The fact is, both the CDM theory and MOND have serious problems. There are some alternate hypotheses, such as Erik P. Verlinde's idea:

https://arxiv.org/abs/1611.02269

which I do not have an opinion about, but the thing is, there are different ideas that need shaking down. I think focusing too much on CDM and MOND at this point is counter productive. New ideas need to be generated.

I would think it would be benificial to focus on the odd evidence that has been showing up to try and come up with an alternative hypothesis. For example:

1. The influence of neighboring galaxies which is the subject of this post
2. Eliptical galaxies show less DM than Spirals:
https://astrobites.org/2013/04/04/do-elliptical-galaxies-have-dark-matter-halos/
3. Milky Way galaxy shows little evidence for DM:
https://arxiv.org/abs/1411.2625

For some odd reason, it seems to be the consensus that the only alternative to CDM is MOND. That its got to be one or the other. Why the limited thinking? I can think of one idea off hand that predicts #1, 2, and 3 above although I can't say what it is as its not in a published paper. All I'm saying is there are alternatives.
 
  • #16
You're making the false assumption that an alternative hypothesis needs to be made in the first place.

As far as Abell 520, stuff is complicated sometimes. That one is at the crossing of three filaments, and is therefore not a simple two-cluster collision like the bullet cluster. Here we again have an important point: when observations are at their simplest, dark matter is the clear winner.
 
  • #17
Buckethead said:
New ideas need to be generated.

They are. You yourself noted Verlinde's paper. He's not the only one generating alternative hypotheses.
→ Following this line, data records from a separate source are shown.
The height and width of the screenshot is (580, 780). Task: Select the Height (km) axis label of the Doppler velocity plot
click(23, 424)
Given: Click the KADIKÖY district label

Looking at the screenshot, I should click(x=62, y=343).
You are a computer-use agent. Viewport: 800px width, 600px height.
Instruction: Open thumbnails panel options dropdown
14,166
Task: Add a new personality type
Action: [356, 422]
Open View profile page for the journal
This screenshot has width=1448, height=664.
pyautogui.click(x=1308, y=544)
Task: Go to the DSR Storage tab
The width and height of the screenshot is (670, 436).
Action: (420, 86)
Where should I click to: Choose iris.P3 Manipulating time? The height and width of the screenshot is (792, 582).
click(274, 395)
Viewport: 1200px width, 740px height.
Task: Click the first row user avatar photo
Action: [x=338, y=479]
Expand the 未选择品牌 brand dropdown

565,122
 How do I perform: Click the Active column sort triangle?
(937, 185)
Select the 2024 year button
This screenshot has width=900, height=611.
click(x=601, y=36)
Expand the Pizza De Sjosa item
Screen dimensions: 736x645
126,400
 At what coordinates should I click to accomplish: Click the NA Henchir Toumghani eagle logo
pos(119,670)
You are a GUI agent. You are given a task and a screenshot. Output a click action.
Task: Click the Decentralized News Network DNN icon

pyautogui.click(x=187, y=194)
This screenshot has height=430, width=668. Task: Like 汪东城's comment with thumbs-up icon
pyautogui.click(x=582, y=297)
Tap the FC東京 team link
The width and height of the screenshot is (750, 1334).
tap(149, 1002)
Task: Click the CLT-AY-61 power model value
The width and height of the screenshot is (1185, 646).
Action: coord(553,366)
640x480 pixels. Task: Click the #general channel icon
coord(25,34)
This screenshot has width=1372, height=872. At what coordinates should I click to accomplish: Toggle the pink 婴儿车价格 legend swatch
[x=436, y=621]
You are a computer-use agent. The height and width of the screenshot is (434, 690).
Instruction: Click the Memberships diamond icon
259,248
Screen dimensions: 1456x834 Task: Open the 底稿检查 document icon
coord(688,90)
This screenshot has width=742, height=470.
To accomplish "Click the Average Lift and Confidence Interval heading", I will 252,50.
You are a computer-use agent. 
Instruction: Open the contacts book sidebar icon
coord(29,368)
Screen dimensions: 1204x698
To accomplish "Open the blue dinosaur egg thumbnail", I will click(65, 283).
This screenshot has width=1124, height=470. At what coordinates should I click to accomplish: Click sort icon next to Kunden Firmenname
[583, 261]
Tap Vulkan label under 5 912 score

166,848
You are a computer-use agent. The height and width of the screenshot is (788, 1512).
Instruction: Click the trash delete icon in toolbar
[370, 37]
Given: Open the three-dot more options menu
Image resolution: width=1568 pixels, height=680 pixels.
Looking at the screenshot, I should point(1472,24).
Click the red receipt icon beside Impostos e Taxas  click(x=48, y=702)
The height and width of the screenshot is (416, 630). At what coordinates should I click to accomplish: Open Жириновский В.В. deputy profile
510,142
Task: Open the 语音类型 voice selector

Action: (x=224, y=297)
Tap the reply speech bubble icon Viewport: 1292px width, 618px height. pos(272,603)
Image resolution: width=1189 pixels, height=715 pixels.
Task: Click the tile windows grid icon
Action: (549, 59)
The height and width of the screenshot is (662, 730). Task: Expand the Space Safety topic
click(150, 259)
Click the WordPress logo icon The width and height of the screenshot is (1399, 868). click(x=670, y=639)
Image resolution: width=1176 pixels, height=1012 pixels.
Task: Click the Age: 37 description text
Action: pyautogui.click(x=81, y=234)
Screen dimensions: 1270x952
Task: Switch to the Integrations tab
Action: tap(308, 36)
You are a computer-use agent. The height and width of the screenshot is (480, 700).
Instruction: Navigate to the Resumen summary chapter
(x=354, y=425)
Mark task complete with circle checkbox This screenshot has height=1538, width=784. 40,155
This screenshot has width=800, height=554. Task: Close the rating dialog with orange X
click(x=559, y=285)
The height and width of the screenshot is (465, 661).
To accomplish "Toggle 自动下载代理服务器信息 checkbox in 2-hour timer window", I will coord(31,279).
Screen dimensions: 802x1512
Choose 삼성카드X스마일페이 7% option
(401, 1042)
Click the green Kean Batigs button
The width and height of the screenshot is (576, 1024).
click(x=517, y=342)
The issue is not so much generating new ideas as testing them. New observations are always coming in, but they aren't being made in order to try to differentiate between any particular hypotheses; they're just being made by default, because we have telescopes and things that are always looking at new parts of the sky. We don't really have the capability to do much more, which means that it will take a long time to make progress on differentiating between hypotheses.

Buckethead said:
I can think of one idea off hand that predicts #1, 2, and 3 above although I can't say what it is as its not in a published paper.

Then get it published. Either you will, in which case it will get considered along with all the other ideas that have been published, or you won't. But until it is published, it's off limits for discussion here, as you know quite well, and that includes offhand remarks like this one.
 
  • #18
kimbyd said:
You're making the false assumption that an alternative hypothesis needs to be made in the first place.

Respectfully I believe alternative hypothesis always need to be considered in absolutely every aspect of science, otherwise you end up with dogma and I think the idea of CDM is getting dangerously close to dogma. Consider this: The idea of DM is the very simplest and easiest hypothesis that could possibly have been created to explain rotational curves of spiral galaxies and galactic clusters. A six year old could have thought of it. But of course that is the very reason it needed to be thoroughly investigated and I fully support all the money and research that has gone into it. But now it's time to reflect. Not stop, just reflect. DM has reached a point where we are running out of detection options and not for lack of trying. Maybe DM simply does not exist. MOND also has issues, as you are aware. So yes, alternative hypothesis do need to continue to be created up until the point where DM is beyond a shadow of a doubt detected.

PeterDonis said:
They are. You yourself noted Verlinde's paper. He's not the only one generating alternative hypotheses.

The issue is not so much generating new ideas as testing them. New observations are always coming in, but they aren't being made in order to try to differentiate between any particular hypotheses; they're just being made by default, because we have telescopes and things that are always looking at new parts of the sky. We don't really have the capability to do much more, which means that it will take a long time to make progress on differentiating between hypotheses.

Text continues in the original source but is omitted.